Reproduce without any change every line in the data from the one containing "Task: Open chat Settings gear" down to the end of the data, including both the first and last lines.
-- START RECORDS TO PROCESS --
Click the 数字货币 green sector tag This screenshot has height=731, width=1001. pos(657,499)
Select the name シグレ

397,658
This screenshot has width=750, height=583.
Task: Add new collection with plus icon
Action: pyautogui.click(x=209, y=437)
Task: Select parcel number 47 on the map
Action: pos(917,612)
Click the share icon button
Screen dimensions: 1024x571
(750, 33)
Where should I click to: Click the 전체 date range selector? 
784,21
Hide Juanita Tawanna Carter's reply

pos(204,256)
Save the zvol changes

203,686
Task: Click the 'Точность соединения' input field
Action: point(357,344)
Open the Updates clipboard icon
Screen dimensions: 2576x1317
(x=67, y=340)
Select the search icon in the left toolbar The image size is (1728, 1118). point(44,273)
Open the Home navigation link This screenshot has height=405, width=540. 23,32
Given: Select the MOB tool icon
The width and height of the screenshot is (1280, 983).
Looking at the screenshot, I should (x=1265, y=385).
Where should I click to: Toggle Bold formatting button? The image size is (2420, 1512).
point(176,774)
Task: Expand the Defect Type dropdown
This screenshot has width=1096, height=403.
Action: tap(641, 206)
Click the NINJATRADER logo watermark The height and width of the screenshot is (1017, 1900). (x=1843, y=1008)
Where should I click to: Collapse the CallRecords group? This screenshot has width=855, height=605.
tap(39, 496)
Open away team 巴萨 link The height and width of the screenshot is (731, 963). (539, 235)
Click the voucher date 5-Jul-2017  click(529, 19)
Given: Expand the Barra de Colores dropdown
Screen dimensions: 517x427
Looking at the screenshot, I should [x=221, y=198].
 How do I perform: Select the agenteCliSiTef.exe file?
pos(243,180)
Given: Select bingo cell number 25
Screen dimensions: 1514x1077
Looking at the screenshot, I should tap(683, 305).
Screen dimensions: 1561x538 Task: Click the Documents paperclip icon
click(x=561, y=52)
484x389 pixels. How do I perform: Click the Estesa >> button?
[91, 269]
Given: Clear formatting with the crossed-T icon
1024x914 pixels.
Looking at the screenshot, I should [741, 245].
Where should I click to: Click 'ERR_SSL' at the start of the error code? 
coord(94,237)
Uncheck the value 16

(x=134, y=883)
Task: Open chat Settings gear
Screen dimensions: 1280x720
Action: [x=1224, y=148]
-- END RECORDS TO PROCESS --
ANSWER BELOW:
Task: Open chat Settings gear
Screen dimensions: 1280x720
Action: [x=1224, y=148]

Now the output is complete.